Because 'high-level threats' are targeting your web browser, Google Chrome has issued an urgent warning - here's what you should do.

A Google Chrome security alert has been issued, as the popular web browser is being targeted by a number of "high-level threats."

Google revealed that 15 of the 20 new vulnerabilities are "high level threats," affecting users of Linux, macOS, and Windows.

According to the new report, Google has experienced 45 total Chrome hacks in the last three weeks.

According to Forbes, the hacks all follow a "Use-After-Free" (UAF) pattern, which is defined as "memory exploits created when a program fails to clear the pointer to the memory after it's freed."

Another common hacking technique is to exploit heap buffer overflow flaws, which cause a memory overflow and cause critical structures to be overwritten, according to the outlet.

Users can stay safe with a new version of Chrome: 96.0.4664.93, which "will roll out over the coming days/weeks," according to Google.
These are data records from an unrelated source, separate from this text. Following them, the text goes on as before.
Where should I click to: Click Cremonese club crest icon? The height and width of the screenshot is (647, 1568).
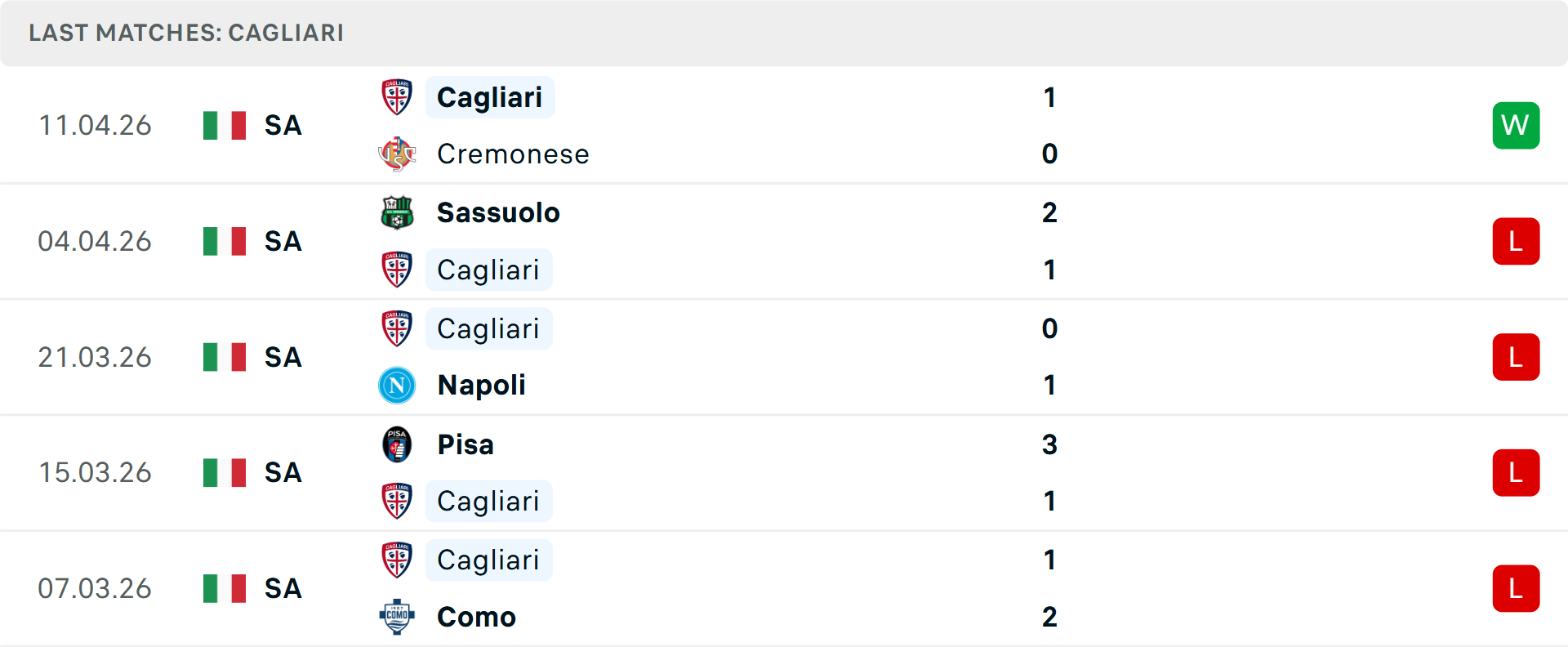point(397,154)
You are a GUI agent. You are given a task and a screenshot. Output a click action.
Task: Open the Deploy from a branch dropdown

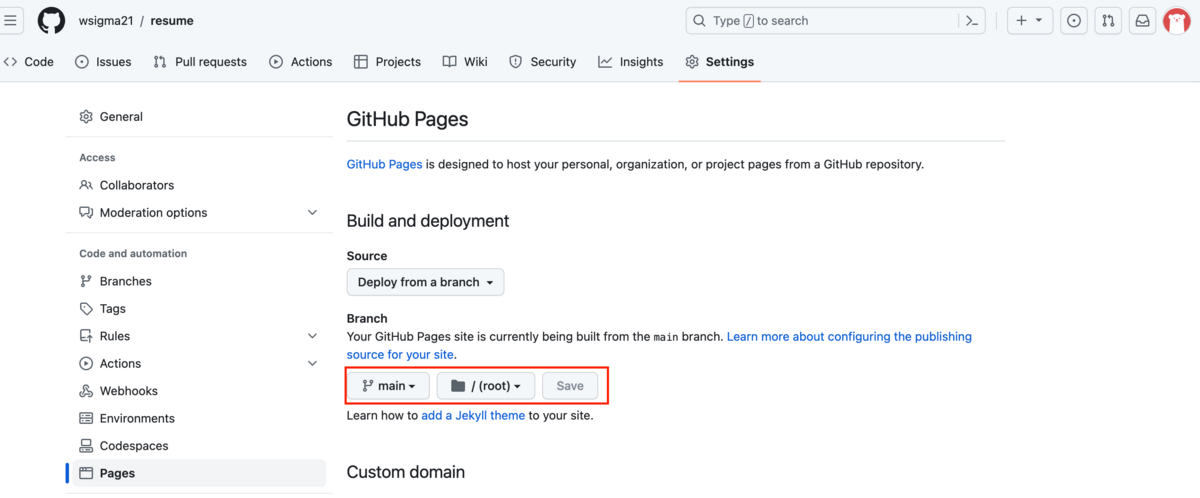pyautogui.click(x=425, y=282)
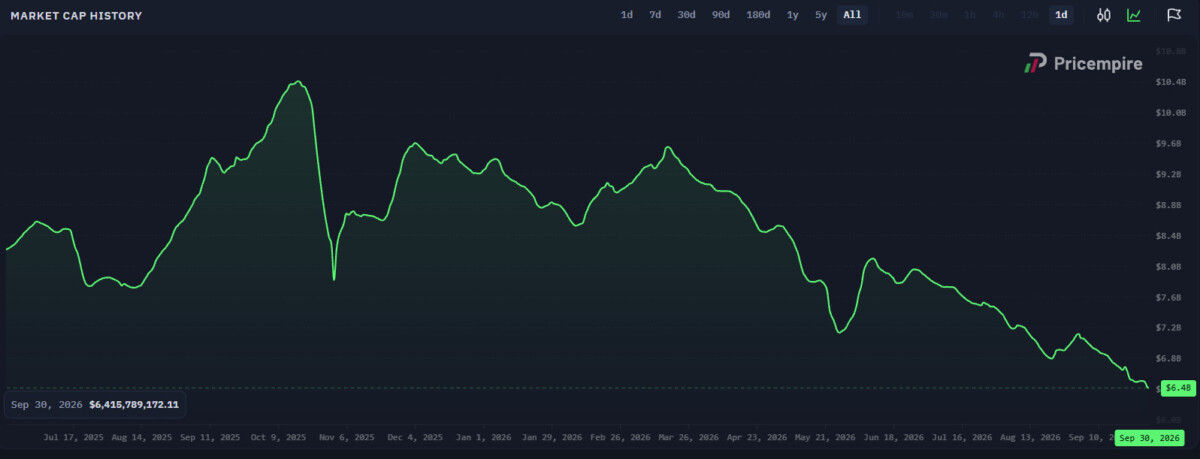
Task: Click the Market Cap History title
Action: 76,16
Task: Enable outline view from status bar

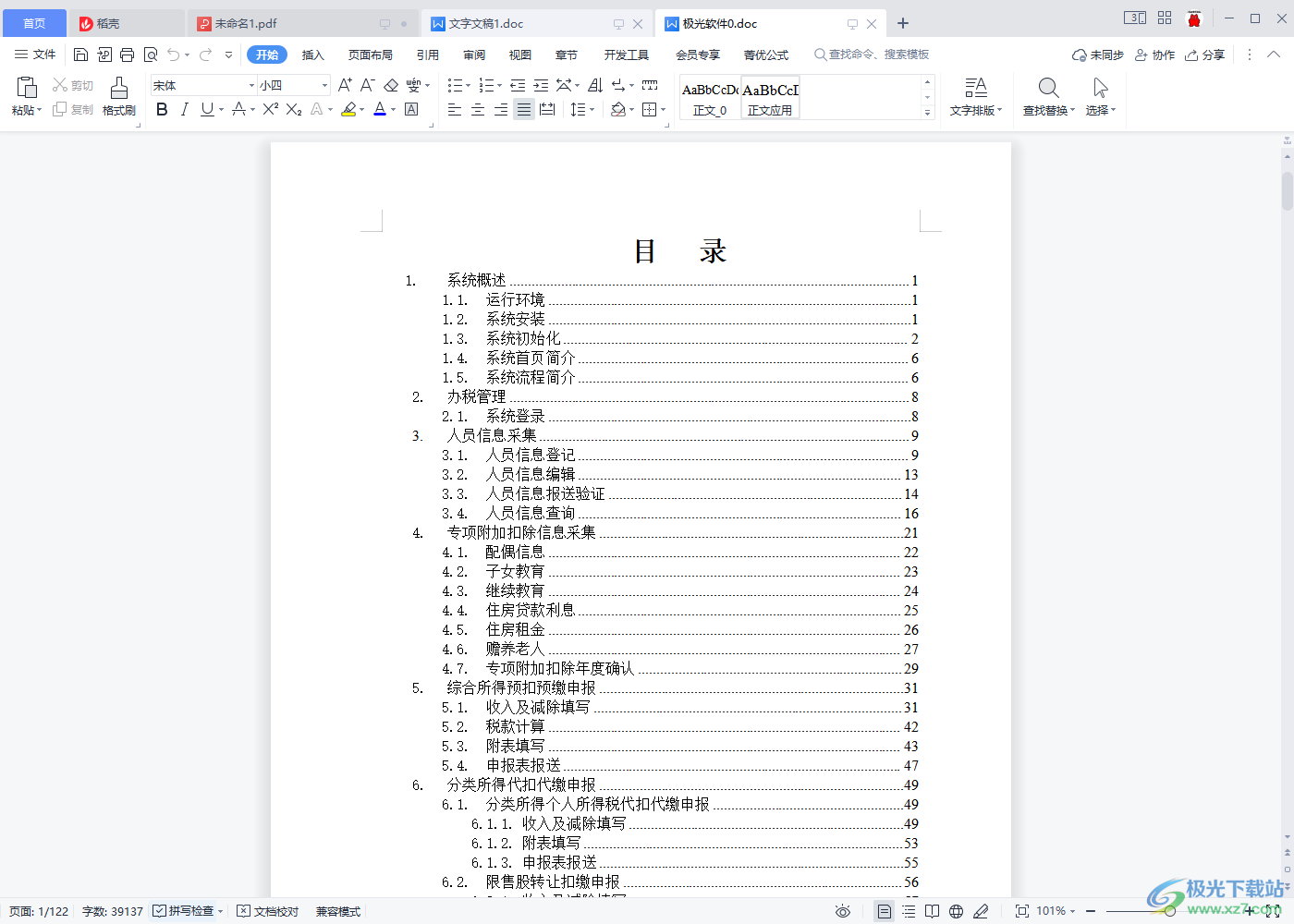Action: pyautogui.click(x=907, y=910)
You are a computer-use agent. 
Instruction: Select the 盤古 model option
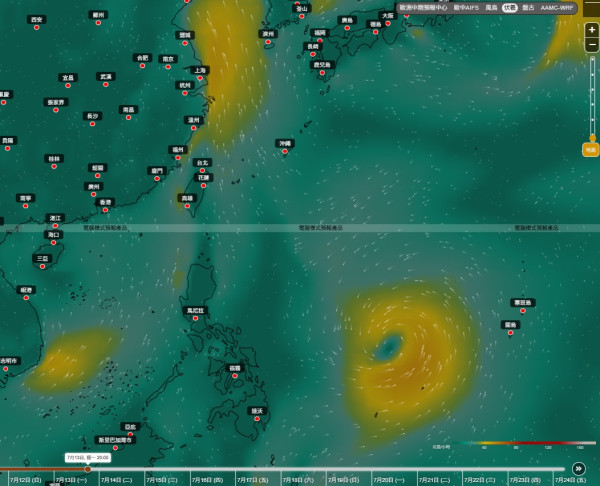528,8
Because the update may not be available right away, Google recommends that you check for it regularly via Settings - Help - About Google Chrome.
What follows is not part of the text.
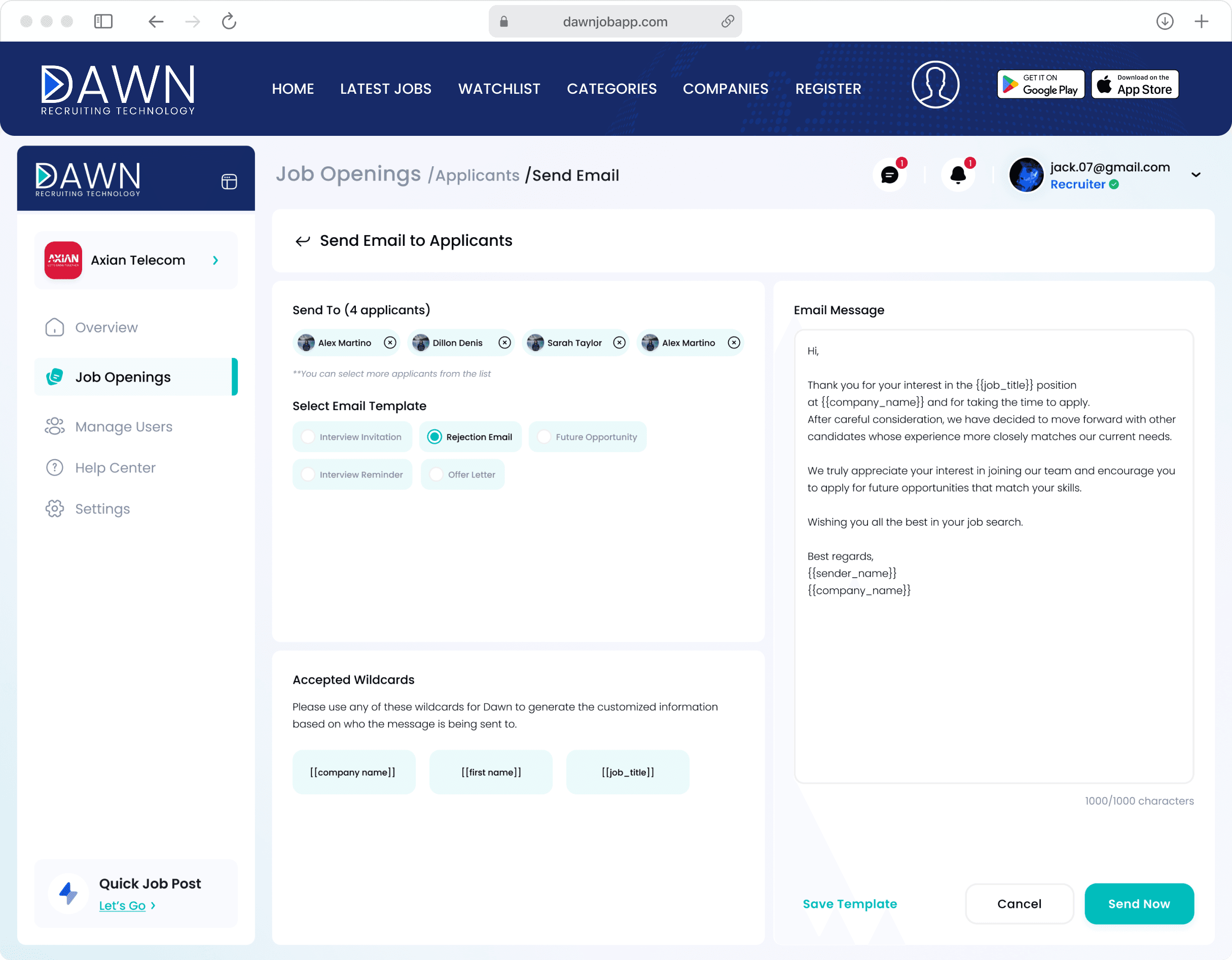
Task: Click the Send Now button
Action: pos(1139,904)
Any version higher than 96.0.4664.93 is regarded as secure.

For the update to take effect, you must restart your browser.

The news comes after Google Chrome users were advised to switch to a different browser as soon as possible due to concerns that highly sensitive data was being harvested.

According to a cyber-security expert, phone data is at risk of being passed on without users' knowledge.

According to Forbes, this latest Big Tech privacy nightmare may prompt users to uninstall Chrome from their phones.